BRIEF: Locate each row below that contains the string "resolution" and copy those lines in full. Treat uppercase and lowercase as different.

[Items listed in a dataset]
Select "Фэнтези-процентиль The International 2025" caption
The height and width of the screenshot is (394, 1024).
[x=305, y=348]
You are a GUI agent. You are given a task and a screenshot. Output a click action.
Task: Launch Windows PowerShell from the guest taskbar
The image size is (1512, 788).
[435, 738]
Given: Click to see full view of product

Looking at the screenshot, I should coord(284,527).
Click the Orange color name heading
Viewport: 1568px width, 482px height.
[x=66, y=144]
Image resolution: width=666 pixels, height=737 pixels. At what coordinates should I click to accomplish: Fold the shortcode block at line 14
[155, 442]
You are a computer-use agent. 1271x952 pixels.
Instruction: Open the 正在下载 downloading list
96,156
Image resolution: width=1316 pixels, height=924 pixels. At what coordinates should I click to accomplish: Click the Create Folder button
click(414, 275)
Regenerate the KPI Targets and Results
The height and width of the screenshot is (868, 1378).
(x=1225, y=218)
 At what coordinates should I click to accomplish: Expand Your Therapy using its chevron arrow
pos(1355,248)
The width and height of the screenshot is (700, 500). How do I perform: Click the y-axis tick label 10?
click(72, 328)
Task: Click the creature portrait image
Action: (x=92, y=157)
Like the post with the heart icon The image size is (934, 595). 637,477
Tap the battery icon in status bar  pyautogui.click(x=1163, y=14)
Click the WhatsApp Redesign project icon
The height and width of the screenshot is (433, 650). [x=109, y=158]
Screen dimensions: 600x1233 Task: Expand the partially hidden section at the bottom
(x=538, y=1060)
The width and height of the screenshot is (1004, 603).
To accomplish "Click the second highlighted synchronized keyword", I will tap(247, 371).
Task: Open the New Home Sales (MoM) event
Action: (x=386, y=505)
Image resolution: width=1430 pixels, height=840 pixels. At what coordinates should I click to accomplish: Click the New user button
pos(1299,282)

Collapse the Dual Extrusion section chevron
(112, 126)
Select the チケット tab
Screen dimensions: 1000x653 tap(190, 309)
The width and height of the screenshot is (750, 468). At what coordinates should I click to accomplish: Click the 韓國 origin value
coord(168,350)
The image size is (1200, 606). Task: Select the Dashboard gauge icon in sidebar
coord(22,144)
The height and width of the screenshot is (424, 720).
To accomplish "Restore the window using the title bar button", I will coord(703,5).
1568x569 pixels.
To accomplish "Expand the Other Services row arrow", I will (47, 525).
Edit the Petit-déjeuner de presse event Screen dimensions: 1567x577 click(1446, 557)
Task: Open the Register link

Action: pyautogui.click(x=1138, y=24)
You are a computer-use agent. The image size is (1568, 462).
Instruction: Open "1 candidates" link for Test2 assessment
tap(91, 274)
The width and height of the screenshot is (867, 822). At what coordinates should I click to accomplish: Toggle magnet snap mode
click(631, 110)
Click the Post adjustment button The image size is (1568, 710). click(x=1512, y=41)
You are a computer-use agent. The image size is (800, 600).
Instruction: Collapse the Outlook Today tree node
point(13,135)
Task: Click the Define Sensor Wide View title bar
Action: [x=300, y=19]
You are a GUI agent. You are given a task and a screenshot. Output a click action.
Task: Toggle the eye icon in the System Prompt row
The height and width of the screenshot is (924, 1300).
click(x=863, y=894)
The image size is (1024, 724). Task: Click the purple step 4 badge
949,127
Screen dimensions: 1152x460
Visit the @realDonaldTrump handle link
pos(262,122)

THE RESPONSE:
Image resolution: width=666 pixels, height=737 pixels. At what coordinates should I click to accomplish: Fold the shortcode block at line 14
Image resolution: width=1316 pixels, height=924 pixels. At what coordinates should I click to accomplish: Click the Create Folder button
Image resolution: width=1430 pixels, height=840 pixels. At what coordinates should I click to accomplish: Click the New user button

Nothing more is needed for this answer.